Le continent dispose encore d’une « fenêtre de tir » pour se protéger
Pour le Dr Matshidiso Moeti, directrice régionale de l’OMS pour l’Afrique, les mesures clés sont les suivantes : identifier les cas d’infection au Covid-19, les isoler et les traiter, retrouver les personnes avec qui ils ont été en contact et prendre des mesures générales de confinement.
Elle insiste sur le fait que la plupart des cas enregistrés sont encore des cas « importés » par des personnes venant d’Europe. Ce qui rend leur identification relativement plus facile que s’il s’agissait de contagions locales (qui existent également, mais en plus petite proportion).
Le continent dispose donc encore d’une « fenêtre de tir » pour se protéger. Mais il faut anticiper l’éclosion de cas plus nombreux, ce qui pose des difficultés particulières dans les pays très peuplés (Nigeria, Égypte, RDC…) où les moyens disponibles dans les grandes villes doivent parfois être déplacés vers d’autres régions, ce qui implique la création de « corridors humanitaires ».
• Certains pays minimisent-ils sciemment le nombre de malades ?
Les pays se montrent très impliqués et n’ont aucune raison de sous-estimer la pandémie
Question souvent posée, que les experts rejettent unanimement. Pour John Nkengasong, directeur de l’Africa CDC, tous les pays se montrent très impliqués et n’ont aucune raison de sous-estimer la pandémie.
Il ne croit pas non plus que des cas puissent échapper à la détection, hormis de façon marginale ou s’il s’agit de patients totalement asymptomatiques.
Les experts soulignent que 25 pays du continent sont engagés dans un programme commun d’observation de la grippe qui est capable de repérer les symptômes du Covid-19 et de partager rapidement l’information.
• La chloroquine est-elle efficace et va-t-elle être rapidement autorisée ?
La chloroquine est « prometteuse », mais toutes les données doivent être étudiées
Les chercheurs s’avouent soumis à « une forte pression » sur le sujet de la part de plusieurs pays, dont certains l’utilisent déjà.
À ce stade, explique Michel Yao, le responsable des opérations d’urgence de l’OMS en Afrique, la chloroquine « fait partie des quatre protocoles testés » et est considérée comme « prometteuse ».
Mais ce qui est observé en laboratoire – où le traitement paraît efficace – doit encore être validé sur des patients et toutes les données doivent être étudiées, y compris concernant les effets secondaires.
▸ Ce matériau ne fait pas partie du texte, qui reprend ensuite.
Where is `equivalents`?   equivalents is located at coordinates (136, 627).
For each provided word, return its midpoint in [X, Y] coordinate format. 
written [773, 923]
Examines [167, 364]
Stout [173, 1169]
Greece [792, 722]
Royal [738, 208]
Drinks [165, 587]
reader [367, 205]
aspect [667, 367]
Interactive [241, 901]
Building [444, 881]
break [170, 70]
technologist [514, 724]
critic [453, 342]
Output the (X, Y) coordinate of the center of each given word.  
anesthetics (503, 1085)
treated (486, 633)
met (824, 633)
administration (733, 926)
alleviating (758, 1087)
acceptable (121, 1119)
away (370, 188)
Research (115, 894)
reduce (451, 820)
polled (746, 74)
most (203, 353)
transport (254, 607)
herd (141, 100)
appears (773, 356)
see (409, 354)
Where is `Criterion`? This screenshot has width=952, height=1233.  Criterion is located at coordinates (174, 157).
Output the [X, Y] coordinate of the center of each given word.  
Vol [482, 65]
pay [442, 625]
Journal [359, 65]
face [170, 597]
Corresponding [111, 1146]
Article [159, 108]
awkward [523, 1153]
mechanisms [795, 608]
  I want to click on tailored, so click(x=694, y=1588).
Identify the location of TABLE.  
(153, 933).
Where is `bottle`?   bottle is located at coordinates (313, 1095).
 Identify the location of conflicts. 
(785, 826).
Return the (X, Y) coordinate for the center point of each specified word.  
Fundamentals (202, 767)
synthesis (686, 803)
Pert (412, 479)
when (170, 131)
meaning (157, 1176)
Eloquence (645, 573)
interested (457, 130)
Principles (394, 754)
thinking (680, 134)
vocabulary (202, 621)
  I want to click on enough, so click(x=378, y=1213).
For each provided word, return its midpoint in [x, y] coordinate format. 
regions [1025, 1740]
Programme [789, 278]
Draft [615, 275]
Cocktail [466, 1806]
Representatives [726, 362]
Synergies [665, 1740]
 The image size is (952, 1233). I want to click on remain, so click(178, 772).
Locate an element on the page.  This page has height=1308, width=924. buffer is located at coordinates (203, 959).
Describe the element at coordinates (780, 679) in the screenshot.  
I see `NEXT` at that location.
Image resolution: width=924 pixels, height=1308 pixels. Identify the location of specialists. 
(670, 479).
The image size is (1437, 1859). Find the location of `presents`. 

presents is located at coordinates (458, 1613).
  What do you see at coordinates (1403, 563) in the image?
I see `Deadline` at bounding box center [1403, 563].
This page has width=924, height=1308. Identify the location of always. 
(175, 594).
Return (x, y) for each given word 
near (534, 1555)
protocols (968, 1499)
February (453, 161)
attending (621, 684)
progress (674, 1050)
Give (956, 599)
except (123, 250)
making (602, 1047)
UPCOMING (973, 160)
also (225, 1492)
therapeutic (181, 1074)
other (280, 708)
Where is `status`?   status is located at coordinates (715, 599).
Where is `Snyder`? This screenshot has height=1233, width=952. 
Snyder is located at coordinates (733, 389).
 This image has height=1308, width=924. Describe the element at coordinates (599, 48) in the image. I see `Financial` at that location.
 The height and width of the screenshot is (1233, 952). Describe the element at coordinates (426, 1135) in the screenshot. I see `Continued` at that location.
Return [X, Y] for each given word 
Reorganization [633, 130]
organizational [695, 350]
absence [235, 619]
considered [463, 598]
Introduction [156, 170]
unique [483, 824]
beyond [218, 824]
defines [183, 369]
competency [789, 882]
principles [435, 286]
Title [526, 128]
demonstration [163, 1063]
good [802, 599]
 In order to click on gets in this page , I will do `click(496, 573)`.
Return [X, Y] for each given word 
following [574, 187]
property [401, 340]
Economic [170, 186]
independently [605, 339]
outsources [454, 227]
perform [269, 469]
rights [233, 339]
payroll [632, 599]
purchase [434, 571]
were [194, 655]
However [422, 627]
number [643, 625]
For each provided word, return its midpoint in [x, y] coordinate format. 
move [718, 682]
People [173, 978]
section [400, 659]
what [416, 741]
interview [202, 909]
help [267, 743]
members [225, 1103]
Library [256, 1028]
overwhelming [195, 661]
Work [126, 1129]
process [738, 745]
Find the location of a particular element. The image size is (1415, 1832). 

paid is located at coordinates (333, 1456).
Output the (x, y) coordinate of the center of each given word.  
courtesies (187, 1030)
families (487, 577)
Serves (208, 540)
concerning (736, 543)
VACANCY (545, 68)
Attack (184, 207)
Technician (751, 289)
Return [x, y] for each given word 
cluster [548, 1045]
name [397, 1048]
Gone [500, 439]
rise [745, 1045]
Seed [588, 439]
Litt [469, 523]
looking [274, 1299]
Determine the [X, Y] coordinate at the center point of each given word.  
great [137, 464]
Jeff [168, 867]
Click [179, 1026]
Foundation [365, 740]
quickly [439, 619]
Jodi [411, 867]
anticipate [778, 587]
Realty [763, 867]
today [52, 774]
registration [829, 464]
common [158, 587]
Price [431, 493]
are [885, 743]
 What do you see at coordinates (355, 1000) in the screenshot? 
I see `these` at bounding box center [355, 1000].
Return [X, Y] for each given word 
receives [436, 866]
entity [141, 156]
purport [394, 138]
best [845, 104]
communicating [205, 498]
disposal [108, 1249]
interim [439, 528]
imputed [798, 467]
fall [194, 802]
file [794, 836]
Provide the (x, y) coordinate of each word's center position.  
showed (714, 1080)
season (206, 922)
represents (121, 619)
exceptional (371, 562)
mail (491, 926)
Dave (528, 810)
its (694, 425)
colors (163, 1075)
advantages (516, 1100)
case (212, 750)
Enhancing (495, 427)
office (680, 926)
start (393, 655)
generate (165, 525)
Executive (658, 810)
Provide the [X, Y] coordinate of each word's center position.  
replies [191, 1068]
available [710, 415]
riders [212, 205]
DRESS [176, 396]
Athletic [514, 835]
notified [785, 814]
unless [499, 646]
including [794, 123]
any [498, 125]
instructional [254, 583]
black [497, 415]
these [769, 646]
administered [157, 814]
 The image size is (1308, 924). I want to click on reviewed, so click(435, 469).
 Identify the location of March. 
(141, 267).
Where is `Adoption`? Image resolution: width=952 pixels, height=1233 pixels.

Les grandes institutions estiment donc ne pas être encore « en mesure de recommander » son utilisation.
• Le confinement est-il efficace et réaliste en Afrique ?
Il faut s’adapter au contexte et, dans certaines régions, mieux vaut autoriser les gens à sortir
Pour le Dr Samba Sow, envoyé spécial de l’OMS en Afrique et directeur du Centre malien de développement des vaccins, l’idée du confinement à domicile pose question dans certains pays, notamment au Mali où, souligne-t-il, des familles parfois très nombreuses vivent sous le même toit.
Peut-on alors parler de confinement ? D’isolement ? Il en doute, estime qu’il faut s’adapter au contexte et que dans certaines régions, mieux vaut sans doute autoriser les gens à sortir de chez eux.
Il souligne aussi le danger que représente une telle mesure pour les personnes économiquement fragiles et dont la survie dépend d’une activité journalière : agriculteurs, petits commerçants…
• Comment résoudre le problème de la pénurie de tests, et quand y aura-t-il un vaccin ?
Dans le meilleur des cas, il faudra entre 12 et 18 mois pour qu’un vaccin soit prêt
L’Afrique ne possède pas assez de kits de tests, mais la situation peut varier beaucoup d’une zone à l’autre, et les pays collaborent avec leurs voisins. Les experts estiment donc que, globalement, le continent a la capacité de tester les cas graves.
Pour ce qui est du vaccin, le Dr Samba Sow rappelle que le processus est long : « plus de trente équipes » travaillent aujourd’hui sur le sujet à travers le monde et l’effort est général. Mais dans le meilleur des cas, explique-t-il, il faudra « entre 12 et 18 mois » pour qu’un vaccin soit prêt.